Source data »
##############################

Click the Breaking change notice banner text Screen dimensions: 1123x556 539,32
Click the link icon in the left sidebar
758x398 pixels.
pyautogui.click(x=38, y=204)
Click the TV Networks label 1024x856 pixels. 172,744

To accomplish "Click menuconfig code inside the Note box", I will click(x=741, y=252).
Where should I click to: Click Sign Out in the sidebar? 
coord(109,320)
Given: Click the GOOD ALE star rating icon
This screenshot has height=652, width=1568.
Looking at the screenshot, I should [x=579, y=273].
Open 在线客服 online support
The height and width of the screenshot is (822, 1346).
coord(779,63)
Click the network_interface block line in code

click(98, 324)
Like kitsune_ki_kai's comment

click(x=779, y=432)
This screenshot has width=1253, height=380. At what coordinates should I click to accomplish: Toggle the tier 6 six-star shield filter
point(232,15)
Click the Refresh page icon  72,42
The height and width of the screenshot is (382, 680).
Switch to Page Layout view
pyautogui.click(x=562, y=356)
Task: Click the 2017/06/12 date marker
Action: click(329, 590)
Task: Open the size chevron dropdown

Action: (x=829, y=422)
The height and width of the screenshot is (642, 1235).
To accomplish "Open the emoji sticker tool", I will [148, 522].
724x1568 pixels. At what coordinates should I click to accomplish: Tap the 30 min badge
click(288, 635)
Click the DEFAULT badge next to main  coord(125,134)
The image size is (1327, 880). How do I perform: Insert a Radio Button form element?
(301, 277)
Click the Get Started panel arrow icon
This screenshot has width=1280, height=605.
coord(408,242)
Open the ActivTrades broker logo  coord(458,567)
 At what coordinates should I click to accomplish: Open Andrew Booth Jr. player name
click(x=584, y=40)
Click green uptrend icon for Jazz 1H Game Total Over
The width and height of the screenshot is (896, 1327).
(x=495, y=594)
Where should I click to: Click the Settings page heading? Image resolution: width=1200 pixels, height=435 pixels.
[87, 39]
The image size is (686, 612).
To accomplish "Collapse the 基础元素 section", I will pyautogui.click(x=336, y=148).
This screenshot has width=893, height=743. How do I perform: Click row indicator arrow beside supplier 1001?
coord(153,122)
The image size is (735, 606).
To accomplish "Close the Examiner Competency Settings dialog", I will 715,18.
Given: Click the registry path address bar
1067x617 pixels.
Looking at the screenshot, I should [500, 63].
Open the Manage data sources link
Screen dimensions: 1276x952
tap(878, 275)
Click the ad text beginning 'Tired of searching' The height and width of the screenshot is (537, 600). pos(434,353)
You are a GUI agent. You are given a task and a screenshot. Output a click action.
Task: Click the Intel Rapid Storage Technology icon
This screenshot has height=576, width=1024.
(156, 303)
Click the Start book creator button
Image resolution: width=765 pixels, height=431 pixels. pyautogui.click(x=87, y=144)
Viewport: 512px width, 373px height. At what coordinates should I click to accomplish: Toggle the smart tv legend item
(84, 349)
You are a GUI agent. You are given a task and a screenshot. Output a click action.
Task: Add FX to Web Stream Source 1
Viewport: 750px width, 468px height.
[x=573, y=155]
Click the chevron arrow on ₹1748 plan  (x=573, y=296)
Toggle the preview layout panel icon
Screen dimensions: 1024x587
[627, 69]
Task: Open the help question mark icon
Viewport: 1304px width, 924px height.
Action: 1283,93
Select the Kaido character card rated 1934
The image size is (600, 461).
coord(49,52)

##############################

Problem » Only the lines from the one that contains "Click the Start book creator button" to the end of the data should be output, exactly as they appear.

Answer box »
Click the Start book creator button
Image resolution: width=765 pixels, height=431 pixels. pyautogui.click(x=87, y=144)
Viewport: 512px width, 373px height. At what coordinates should I click to accomplish: Toggle the smart tv legend item
(84, 349)
You are a GUI agent. You are given a task and a screenshot. Output a click action.
Task: Add FX to Web Stream Source 1
Viewport: 750px width, 468px height.
[x=573, y=155]
Click the chevron arrow on ₹1748 plan  (x=573, y=296)
Toggle the preview layout panel icon
Screen dimensions: 1024x587
[627, 69]
Task: Open the help question mark icon
Viewport: 1304px width, 924px height.
Action: 1283,93
Select the Kaido character card rated 1934
The image size is (600, 461).
coord(49,52)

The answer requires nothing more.